La segunda casa de Villa en Saltillo
Francisco Villa no era hombre de
quedarse mucho tiempo en un mismo sitio. Tras unos días de atenciones casi
principescas en la casa de doña Tulitas y don Agustín Rodríguez, decidió buscar
un nuevo refugio. Sus pasos —o mejor dicho, sus botas polvorientas y su caballo
impaciente— lo llevaron a la imponente casa de don Francisco Arizpe Ramos,
situada frente a la Plaza de Armas.
La mansión estaba vacía. Como
muchos otros acaudalados saltillenses, Arizpe había dejado la ciudad al
enterarse de la llegada del Centauro del Norte y su temida División del Norte.
No era para menos. Villa arrastraba fama de implacable, y sus Dorados no eran
precisamente una comitiva discreta.
La residencia fue ocupada sin
ceremonia. Allí, Villa estableció su cuartel general, desde donde giraba
órdenes, discutía estrategias y escuchaba informes que eran comentados por
figuras de la ciudad como el doctor Antonio Zertuche o don Félix María Salinas.
Saltillo, entre el miedo y la curiosidad, miraba de reojo cada uno de sus
movimientos.
Una mañana clara, Villa salió a
cabalgar. Cruzó las calles con la soltura de quien se sabe dueño del momento.

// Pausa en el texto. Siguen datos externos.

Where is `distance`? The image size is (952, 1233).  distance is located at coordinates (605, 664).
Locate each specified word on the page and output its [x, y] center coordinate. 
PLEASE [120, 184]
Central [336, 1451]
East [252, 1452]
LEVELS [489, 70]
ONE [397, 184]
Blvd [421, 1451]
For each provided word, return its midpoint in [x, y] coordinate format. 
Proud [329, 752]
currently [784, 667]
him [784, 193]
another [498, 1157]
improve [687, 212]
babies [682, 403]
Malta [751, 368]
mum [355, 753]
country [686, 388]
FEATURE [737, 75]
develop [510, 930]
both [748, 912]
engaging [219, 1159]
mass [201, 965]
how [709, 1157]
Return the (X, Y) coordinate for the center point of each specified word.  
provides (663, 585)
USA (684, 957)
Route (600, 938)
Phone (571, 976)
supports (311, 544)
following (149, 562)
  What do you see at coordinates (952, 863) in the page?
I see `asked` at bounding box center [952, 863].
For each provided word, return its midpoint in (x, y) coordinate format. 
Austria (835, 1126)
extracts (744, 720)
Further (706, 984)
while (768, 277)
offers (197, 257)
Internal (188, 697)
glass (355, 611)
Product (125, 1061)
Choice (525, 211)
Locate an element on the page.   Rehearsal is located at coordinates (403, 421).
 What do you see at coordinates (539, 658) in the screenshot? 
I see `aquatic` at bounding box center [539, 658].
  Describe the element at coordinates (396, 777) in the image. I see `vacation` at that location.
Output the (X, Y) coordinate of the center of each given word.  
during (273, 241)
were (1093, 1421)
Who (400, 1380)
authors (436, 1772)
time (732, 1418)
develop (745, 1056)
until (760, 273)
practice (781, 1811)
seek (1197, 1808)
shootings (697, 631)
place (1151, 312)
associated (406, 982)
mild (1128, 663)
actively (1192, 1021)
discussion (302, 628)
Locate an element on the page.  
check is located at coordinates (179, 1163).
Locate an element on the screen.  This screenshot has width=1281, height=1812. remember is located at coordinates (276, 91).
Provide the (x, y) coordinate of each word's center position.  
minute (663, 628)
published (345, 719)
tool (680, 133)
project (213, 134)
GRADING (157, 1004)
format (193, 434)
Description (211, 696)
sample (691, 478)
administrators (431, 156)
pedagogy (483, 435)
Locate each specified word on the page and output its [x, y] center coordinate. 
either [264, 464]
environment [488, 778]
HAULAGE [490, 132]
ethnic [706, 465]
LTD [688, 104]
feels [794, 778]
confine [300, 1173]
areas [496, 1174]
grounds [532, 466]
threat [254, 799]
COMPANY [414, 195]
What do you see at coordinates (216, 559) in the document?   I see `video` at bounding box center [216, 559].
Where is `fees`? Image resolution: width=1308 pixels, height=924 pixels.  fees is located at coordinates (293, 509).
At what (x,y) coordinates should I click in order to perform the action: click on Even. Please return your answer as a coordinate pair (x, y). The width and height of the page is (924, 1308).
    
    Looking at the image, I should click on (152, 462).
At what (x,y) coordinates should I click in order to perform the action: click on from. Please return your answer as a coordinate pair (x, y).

Montado en su caballo colorado, el general contempló las huertas de la
periferia y aspiró el aire fresco que bajaba de la sierra, con su mezcla de
frutas maduras y tierra mojada. Al volver por la calle del Reventón, su silueta
era inconfundible: sombrero echado hacia atrás, frente despejada, ojos oscuros
y piel curtida por el sol. No era fácil ignorarlo.
Sin embargo, no todo era calma.
En su nueva residencia, Villa mantenía presos a varios sacerdotes jesuitas, un
hecho que provocaba inquietud y murmullos constantes entre los habitantes de
Saltillo. La ciudad, católica hasta los huesos, no estaba acostumbrada a ver a
sus clérigos en manos de soldados armados.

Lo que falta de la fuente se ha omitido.